You're comparing apples and oranges. Ryzen has never had the lead with 1T performance, but emphasises nT and core counts instead. Memory bandwidth is largely meaningless for desktop CPUs but matters a lot for a SoC with a big GPU.

Strix Halo appears to be AMD's competitor to Apple SoCs which will feature a much bigger iGP and much greater memory bandwidth. When we hear more about that, comparisons will be apt.

(Not a gamer)

For me as a developer Geekbench Clang benchmarks:

    M2 Ultra   233.9 Klines/sec
    7950x      230.3 Klines/sec  
    14900K     215.3 Klines/sec  
    M3 Max     196.5 Klines/sec

> which is still 400 points or so behind apple silicon for a much higher clock speed and a multiplier larger power draw

Not a fair comparison. If we're on about Geekbench as per the announcement, it's +35%. The 15% is a geomean. It might not be better but definitely not far off Apple.

In a similar manner, except Geekbench the geomean of M3 vs M4 isn't that great either.

ArtTimeInvestor · a year ago

Do all CPUs and GPUs these days involve components made by TSMC?

If so, is this unique - that a whole industry of relies on one company?

danieldk · a year ago

Arguably that single company is ASML. There are more fabs (e.g. Intel), but AFAIK cutting-edge nodes all use ASML EUV chip fabrication machines?

Cu3PO42 · a year ago

Intel still fabs their own CPUs, their dedicated Xe graphics are made by TSMC, though.
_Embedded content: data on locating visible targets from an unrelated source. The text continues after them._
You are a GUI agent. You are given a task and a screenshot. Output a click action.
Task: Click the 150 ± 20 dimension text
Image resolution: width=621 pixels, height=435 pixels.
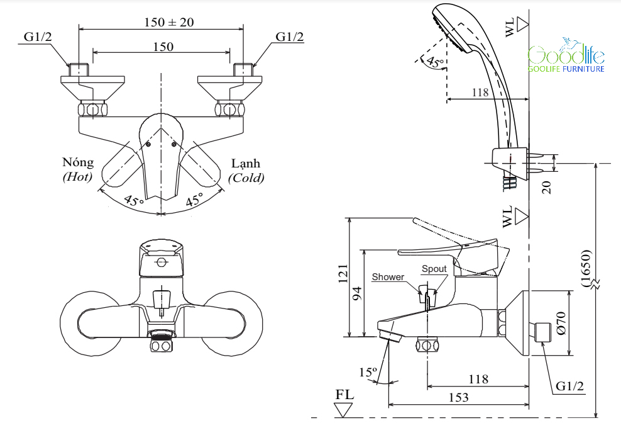pyautogui.click(x=169, y=22)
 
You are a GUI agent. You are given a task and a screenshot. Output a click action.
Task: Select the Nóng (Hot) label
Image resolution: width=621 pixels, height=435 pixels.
pyautogui.click(x=78, y=169)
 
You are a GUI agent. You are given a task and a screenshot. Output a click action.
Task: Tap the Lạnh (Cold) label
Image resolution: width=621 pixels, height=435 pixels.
pyautogui.click(x=246, y=171)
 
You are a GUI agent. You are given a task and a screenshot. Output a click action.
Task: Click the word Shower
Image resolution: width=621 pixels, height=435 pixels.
pyautogui.click(x=388, y=277)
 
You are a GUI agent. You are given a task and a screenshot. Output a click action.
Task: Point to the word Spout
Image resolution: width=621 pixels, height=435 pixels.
pyautogui.click(x=434, y=269)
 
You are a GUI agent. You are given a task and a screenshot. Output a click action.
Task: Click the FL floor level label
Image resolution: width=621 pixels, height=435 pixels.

Nvidia 30-series was fabbed by Samsung.

So there is some competition in the high-end space, but not much. All of these companies rely on buying lithography machines from ASML, though.

Wytwwww · a year ago

>Intel still fabs their own CPUs

Isn't Lunar Lake made by TSMC? Supposedly they have comparable efficiency to AMD/Apple/Qualcomm at the cost of making their fab business even less profitable

unwind · a year ago

As far as I know, Intel is still very much a fab company.

pjc50 · a year ago

This is probably a lot more common than you might think. How much of an "entire industry", or indeed industry as a whole, relies on Microsoft?

icf80 · a year ago

wait till china invades

brokencode · a year ago

Good thing TSMC is getting billions of dollars of government subsidies to build fabs all around the world including in the US and Japan.

preisschild · a year ago

As long as Biden wins the election, they won't.

Because the US will defend Taiwan.

gattr · a year ago

I normally rebuild my workstation every ~4 years (recently more for fun than out of actual need for more processing power), might finally do it again (preferably a recent 8-/12-core Ryzen). My most recent major upgrade was in 2017 (Core i5 3570K -> Ryzen 7 1700X), with a minor fix in 2019 (Ryzen 7 2700, since 1700X was suffering from the random-segfaults-during-parallel-builds issue).

Night_Thastus · a year ago

Same. I'm on a 10700k and thinking on an upgrade. I'll wait for X3D parts to come out (assuming they're doing that this gen, not sure if we've got confirmation), and compare vs 15th gen Intel once it's out in like September-ish.

tracker1 · a year ago

Might be worth considering a Ryzen 9 5900XT (just launched as well) for a drop in upgrade. Been running a 5950X since close to launch and still pretty happy with it.

mananaysiempre · a year ago

Would it really be smart to build an AM4 desktop at this point though?

ComputerGuru · a year ago

Interesting unveil; it seems everyone was expecting more significant architectural changes though they still managed to net a decent IPC improvement.

In light of the "very good but not incredible" generation-over-generation improvement, I guess we can now play the "can you get more performance for less dollars buying used last-gen HEDT or Epyc hardware or with the newest Zen 5 releases?" game (NB: not "value for your dollar" but "actually better performance").